Input for this task:
+++

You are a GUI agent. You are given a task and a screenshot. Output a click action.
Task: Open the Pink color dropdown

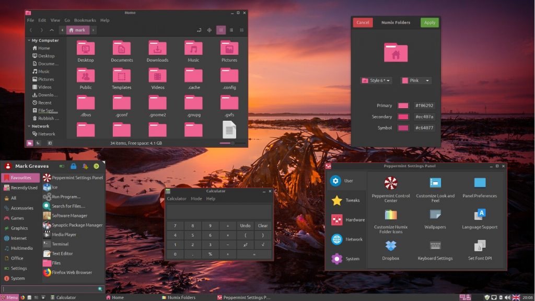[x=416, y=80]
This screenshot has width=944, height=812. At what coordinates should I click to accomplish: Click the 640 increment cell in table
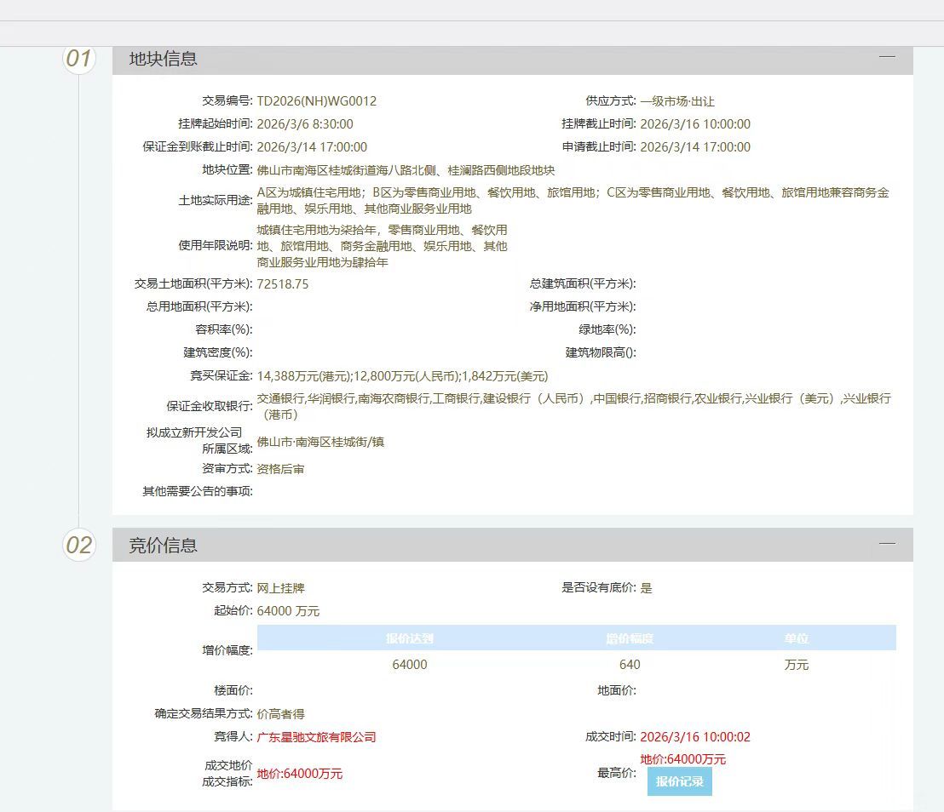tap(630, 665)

+++

Prompt:
Leave the pictures out and print the whole listing precisely.

Response to this exercise:
You are a GUI agent. You are given a task and a screenshot. Output a click action.
Task: Open the Pink color dropdown

[x=416, y=80]
This screenshot has width=944, height=812. At what coordinates should I click to accomplish: Click the 640 increment cell in table
tap(630, 665)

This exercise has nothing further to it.